デザイン(.adf) と ワークスペース(.aws)
Active-HDL では、全てのプロジェクトリソースをデザイン(.adf) として管理することができます。
デザイン(.adf) には下記のデータが含まれます。
デザイン(.adf) ファイルをローディングすると、プロジェクトファイルがデザインブラウザ
上に表示されます。コンパイル順序、個々のソースファイルのコンパイル状況、シミュレ
ーションオプション、その他の設定などがコンフィギュレーションファイルから読み込まれます。
そのため設計者は、容易にタスクを切り替えたり、他者からデータを受け取った場合でも、
すぐに作業にとりかかることができます。前回の作業を終えた状態を記憶していますので、
デザイン定義ファイルをローディングするとその状態でツールが立ち上がります。
デザイン(.adf)の各種リソースは、バーチャルなフォルダーに格納されます。
下記の図のように、そのフォルダーには、波形ファイル、リストファイル、メイクファイル、
メモリイニシャライズファイル、DLL ライブラリなどが含まれています。

デザインはさらにワークスペース(.aws)にグルーピングすることができます。
ワークスペースは複数のデザインを格納することができます。ワークスペース
によって複雑なデザインの整理やチーム設計でのマネージに役立ちます。
リビジョンコントロールシステムとの統合
リビジョンコントロールシステムは複数のファイルのリビジョンを管理します。
多くの設計者によって一つのソースコードに対する作業を行うさいの管理をすることができます。
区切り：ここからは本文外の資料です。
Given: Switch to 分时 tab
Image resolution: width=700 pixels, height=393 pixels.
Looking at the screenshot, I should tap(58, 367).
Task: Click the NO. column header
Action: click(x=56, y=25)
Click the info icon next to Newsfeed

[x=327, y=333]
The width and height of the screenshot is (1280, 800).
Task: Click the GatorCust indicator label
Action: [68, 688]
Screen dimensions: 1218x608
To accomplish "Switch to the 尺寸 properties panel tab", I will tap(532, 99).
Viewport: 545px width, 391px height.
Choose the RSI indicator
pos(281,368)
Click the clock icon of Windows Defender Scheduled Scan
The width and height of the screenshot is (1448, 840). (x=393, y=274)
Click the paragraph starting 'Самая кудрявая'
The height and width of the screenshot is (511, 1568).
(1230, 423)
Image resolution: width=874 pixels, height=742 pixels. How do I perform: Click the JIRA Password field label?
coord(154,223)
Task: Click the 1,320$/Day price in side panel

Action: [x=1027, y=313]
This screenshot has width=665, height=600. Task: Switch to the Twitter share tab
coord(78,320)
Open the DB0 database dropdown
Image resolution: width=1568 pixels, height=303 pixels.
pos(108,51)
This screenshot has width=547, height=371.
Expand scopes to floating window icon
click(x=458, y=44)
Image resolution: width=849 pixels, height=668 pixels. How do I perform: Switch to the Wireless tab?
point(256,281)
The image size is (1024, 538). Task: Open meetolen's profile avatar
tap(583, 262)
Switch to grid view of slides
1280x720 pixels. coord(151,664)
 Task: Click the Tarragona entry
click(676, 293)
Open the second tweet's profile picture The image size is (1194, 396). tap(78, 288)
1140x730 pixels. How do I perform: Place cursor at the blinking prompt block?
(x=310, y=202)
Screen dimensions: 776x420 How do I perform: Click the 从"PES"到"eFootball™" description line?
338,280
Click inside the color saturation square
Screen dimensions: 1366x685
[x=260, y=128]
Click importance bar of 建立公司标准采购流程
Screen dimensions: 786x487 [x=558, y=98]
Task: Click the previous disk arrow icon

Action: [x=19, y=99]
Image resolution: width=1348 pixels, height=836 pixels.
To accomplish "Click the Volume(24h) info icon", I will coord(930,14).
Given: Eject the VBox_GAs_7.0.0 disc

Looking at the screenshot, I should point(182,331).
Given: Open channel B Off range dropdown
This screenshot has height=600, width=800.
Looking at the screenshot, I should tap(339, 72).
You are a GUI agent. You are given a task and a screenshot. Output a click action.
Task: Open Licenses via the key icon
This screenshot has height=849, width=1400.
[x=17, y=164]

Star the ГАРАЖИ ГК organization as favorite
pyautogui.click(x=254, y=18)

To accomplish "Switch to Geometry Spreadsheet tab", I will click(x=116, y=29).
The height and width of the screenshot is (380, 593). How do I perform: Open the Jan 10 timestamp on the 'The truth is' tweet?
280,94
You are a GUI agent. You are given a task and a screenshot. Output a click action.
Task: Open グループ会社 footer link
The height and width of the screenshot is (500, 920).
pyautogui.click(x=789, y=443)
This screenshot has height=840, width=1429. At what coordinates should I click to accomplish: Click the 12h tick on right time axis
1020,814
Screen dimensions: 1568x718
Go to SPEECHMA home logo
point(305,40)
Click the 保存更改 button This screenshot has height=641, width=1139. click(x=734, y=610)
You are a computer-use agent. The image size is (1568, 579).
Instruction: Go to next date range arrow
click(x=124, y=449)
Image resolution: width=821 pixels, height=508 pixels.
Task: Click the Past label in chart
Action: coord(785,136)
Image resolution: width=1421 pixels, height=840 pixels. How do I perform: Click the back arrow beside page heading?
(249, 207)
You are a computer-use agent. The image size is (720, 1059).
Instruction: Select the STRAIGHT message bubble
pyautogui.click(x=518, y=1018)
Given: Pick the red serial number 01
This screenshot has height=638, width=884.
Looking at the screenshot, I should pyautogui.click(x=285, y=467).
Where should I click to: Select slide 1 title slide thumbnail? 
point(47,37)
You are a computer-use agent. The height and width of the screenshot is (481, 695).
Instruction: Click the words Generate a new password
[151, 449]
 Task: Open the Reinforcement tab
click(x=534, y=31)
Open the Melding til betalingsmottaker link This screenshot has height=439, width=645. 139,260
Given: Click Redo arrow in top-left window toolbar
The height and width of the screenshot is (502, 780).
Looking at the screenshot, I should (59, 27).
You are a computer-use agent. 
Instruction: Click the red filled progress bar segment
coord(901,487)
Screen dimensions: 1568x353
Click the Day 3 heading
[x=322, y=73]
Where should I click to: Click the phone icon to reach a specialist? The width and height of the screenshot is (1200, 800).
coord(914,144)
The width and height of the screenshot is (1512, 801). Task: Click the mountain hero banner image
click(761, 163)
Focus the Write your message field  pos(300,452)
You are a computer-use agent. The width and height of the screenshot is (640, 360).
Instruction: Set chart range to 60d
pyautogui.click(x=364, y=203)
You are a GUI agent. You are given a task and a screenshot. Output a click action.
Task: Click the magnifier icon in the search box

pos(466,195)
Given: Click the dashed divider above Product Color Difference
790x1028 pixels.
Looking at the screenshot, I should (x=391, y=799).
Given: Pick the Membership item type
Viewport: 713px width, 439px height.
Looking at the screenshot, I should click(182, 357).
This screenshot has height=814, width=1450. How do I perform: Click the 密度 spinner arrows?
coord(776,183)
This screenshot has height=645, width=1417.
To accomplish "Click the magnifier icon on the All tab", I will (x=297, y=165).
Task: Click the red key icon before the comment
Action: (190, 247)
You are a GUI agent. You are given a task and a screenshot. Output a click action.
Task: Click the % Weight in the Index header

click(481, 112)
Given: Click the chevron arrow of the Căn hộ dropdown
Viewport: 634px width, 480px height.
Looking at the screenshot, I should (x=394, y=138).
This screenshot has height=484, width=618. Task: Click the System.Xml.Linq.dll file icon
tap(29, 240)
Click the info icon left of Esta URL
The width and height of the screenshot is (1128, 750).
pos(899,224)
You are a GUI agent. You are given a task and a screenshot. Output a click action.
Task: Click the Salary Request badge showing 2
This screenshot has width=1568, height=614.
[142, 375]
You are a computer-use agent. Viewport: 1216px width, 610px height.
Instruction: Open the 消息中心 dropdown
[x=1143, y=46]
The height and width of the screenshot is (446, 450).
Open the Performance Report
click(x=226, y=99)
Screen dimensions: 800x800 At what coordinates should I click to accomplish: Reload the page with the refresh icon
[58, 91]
市場にあるほとんどのリビジョンコントロールシステムとの統合が可能です。
ソースファイルをデザインブラウザから直接リビジョンコントロールシステムに追加することができます。
サーバー上のファイルをチェックしたり、ローカルにコピーされたファイルとサーバー上のファイルの比較ができます。
サポートされているリビジョンコントロールシステムには次のようなものがあります。
Microsoft Visual SourceSafe, ClearCase,
MKS Integrity, Perforce, QVCS, Borland StarTeam
(formerly StarBase), PVCS, Razor®, Synchronicity
DesignSync®
デザイン/ワークスペースのアーカイブ化
デザイン(.adf)やワークスペース(.aws)はZIP 形式でアーカイブ化することができます。
アーカイブウィザードは、プラットフォーム環境と緊密に統合されており、通常の ZIP ファイル
生成ツールではサポートされていない機能を提供しています。ウィザードにはプロジェクトファ
イルからソースファイルのリストを読み込んだり、デザインにリンクされていはいるが、カーレント
ディレクトリの外部にあるファイルを読み込むことができます。
ソースファイルのマージ
デザイン中の複数のソースファイルは全て一つ、二つ、三つのファイルにマージすることが可能です。
マージされるファイルの数はファイルフォーマット(VHDL、Verilog、EDIF)に依存します。
マージされたファイルは、デザインのコンパイル順序を反映しています。必要であれば、
ブロックダイアグラム、ステートマシンからソースコードを生成することができます。
マージされたファイルは論理合成ツールの入力として使用することができます。
幾つかの論理合成ツールは、複数のファイルを入力とするよりも、一つのファイルを
入力する方が好ましい場合があるためです。